[Data records]
--*--

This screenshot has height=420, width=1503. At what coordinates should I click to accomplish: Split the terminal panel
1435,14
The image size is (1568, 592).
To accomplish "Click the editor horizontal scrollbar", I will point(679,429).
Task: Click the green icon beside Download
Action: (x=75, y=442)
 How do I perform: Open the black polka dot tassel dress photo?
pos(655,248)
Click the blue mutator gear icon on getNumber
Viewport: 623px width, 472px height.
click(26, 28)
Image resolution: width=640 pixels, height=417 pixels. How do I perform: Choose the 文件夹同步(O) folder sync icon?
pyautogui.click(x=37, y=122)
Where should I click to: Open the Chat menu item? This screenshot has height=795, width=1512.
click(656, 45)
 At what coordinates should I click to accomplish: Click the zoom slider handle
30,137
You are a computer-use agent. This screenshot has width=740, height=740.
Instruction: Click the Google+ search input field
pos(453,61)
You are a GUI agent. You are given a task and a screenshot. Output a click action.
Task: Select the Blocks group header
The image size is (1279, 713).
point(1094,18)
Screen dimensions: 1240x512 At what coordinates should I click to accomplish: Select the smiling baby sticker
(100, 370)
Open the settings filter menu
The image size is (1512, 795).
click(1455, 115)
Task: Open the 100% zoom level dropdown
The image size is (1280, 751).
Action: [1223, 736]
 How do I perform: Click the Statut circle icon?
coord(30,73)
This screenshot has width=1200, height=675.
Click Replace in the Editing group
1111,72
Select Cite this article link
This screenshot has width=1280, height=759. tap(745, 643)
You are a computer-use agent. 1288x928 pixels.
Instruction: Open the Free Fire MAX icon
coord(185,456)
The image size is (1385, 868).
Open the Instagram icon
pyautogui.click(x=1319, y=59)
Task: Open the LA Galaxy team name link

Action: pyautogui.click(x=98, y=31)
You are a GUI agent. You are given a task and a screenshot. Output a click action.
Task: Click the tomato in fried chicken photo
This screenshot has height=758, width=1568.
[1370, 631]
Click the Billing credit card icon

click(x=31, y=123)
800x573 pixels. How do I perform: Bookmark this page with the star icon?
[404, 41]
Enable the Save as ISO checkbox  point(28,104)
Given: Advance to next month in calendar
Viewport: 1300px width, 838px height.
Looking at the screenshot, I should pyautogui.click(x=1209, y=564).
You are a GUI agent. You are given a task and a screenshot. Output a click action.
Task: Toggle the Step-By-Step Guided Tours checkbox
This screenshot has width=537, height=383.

--*--

What to do: Filter the data for the string "checkbox". Copy each matching line.

Reply to the exercise:
Enable the Save as ISO checkbox  point(28,104)
Task: Toggle the Step-By-Step Guided Tours checkbox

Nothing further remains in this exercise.